- Also known as: Ľuboš Stankovský, Kyslík, Sklíčko
- Born: 23 August 1951 Bratislava, Czechoslovakia
- Died: 8 March 2024 (aged 72) Bratislava, Slovakia
- Genres: Pop rock
- Instruments: Voice, drums
- Years active: 1967–2024
- Member of: Modus

= Ľubomír Stankovský =

Slovak musician (1951–2024)

Ľubomír Stankovský (23 August 1951 – 8 March 2024) was a Slovak pop rock musician. He was well known for the hit song Ty, ja a môj brat.

==Career==
Ľubomír Stankovský was born on 23 August 1951 in Bratislava, where he lived until his death. In 1967, he co-founded the rock band Modus together with Ján Baláž and Miroslav Žbirka. Stankovský remained a member of Modus, playing drums, until 1973.

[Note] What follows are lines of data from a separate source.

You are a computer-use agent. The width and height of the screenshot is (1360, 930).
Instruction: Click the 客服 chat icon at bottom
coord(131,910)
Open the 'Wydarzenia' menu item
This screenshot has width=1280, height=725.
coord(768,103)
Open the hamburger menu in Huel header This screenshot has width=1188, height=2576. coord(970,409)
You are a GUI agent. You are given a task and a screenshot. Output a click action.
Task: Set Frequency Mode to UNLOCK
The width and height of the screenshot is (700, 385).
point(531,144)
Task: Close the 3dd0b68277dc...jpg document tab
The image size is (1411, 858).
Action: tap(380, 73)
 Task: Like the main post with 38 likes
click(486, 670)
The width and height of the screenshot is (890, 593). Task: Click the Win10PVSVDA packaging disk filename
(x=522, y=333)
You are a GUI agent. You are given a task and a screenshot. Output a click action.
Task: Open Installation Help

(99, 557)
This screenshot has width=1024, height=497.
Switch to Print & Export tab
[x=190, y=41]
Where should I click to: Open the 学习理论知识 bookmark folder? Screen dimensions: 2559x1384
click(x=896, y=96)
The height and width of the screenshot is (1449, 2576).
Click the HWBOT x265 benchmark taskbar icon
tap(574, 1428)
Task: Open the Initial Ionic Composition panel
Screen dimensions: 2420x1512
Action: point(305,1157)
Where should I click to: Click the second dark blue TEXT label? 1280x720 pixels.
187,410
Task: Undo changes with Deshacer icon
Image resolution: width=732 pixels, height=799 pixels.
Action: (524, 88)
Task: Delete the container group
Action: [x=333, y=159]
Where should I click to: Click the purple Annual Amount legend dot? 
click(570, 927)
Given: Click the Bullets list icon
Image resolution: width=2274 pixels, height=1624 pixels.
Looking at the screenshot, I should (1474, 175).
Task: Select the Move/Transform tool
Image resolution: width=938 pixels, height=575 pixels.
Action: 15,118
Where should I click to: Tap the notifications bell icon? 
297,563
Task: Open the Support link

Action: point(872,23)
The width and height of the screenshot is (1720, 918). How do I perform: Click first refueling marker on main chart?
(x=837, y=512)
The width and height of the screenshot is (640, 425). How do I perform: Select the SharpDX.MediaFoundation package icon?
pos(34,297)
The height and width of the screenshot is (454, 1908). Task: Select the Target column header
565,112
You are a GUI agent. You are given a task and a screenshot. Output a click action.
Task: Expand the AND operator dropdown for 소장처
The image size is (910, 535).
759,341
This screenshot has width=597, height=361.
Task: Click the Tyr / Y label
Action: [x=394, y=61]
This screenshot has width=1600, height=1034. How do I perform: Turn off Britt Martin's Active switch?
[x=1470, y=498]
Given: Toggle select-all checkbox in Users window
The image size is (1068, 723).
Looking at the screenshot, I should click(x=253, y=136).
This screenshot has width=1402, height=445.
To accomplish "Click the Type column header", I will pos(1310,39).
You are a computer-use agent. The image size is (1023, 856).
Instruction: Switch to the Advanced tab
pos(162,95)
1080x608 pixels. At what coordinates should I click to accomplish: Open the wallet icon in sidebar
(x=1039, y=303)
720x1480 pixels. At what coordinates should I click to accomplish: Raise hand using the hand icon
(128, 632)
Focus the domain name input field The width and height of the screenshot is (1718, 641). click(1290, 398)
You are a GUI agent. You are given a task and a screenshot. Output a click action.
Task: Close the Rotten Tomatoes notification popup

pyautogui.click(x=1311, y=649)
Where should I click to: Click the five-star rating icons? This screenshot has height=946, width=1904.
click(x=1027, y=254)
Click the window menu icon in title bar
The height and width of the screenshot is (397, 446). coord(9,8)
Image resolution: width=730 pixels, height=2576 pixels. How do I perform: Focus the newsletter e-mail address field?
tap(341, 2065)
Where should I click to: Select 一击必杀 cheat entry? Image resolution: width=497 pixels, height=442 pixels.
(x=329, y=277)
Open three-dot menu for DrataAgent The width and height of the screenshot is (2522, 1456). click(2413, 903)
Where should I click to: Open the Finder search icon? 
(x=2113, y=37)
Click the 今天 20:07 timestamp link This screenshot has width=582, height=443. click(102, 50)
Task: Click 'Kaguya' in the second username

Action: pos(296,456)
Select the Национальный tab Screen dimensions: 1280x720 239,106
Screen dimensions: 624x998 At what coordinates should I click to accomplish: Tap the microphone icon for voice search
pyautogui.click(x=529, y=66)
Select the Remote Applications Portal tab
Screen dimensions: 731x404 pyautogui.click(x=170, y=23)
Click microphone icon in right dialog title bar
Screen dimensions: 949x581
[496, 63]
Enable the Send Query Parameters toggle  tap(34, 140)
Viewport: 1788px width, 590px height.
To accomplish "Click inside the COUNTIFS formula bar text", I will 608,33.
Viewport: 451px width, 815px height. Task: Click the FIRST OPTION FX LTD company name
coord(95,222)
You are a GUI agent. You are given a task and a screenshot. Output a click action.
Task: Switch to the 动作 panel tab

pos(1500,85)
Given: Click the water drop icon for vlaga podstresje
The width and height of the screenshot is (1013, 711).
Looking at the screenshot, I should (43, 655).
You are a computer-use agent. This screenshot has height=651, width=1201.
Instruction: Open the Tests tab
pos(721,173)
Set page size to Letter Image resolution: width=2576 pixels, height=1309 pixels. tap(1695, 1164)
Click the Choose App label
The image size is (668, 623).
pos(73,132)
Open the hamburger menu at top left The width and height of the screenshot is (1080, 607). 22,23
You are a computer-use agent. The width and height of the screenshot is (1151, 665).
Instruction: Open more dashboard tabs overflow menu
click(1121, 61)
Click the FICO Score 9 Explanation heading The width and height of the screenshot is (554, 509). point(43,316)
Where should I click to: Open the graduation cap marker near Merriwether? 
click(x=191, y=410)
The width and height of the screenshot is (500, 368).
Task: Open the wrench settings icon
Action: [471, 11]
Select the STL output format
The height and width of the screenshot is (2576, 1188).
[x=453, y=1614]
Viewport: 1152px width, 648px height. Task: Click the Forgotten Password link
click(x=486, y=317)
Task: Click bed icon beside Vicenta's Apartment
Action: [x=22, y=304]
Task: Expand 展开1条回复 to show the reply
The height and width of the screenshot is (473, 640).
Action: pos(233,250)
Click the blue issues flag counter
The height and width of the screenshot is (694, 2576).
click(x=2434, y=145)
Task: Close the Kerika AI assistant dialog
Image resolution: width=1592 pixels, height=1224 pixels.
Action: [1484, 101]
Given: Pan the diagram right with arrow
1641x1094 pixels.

Following his departure from Modus, Stankovský continued his career as a rock and pop drummer through collaborations with a variety of artists. He recorded six albums with Vladimír Hronec, Dežo Ursiny, Milan Lasica, Jaroslav Filip as well as the bands Elán, Prognóza, Burčiak and Provisorium.

In 1980s, Stankovský started to play with Modus again. In 1984, the song Ty, ja a môj brat, better known by the refrain lyric Odrazové sklíčka dotykov became a huge hit. The song, composed by Ján Lehotský with lyrics written by Kamil Peteraj, was performed by Stankovský in an untraditional role of a lead singer. It was originally not intended as a hit single. In fact, it did not even get a music video until 2023. Nonetheless, it became one of the biggest hits of the 1980s popular music in Czechoslovakia and remained among the most recognized Slovak songs even 40 years after it came out.

In 2018 Stankovský and Beláž revived Modus to record its last album ReGenerácia.

==Death==
Stankovský died in Bratislava on 8 March 2024, at the age of 72. His death was announced by Modus on the band's social media.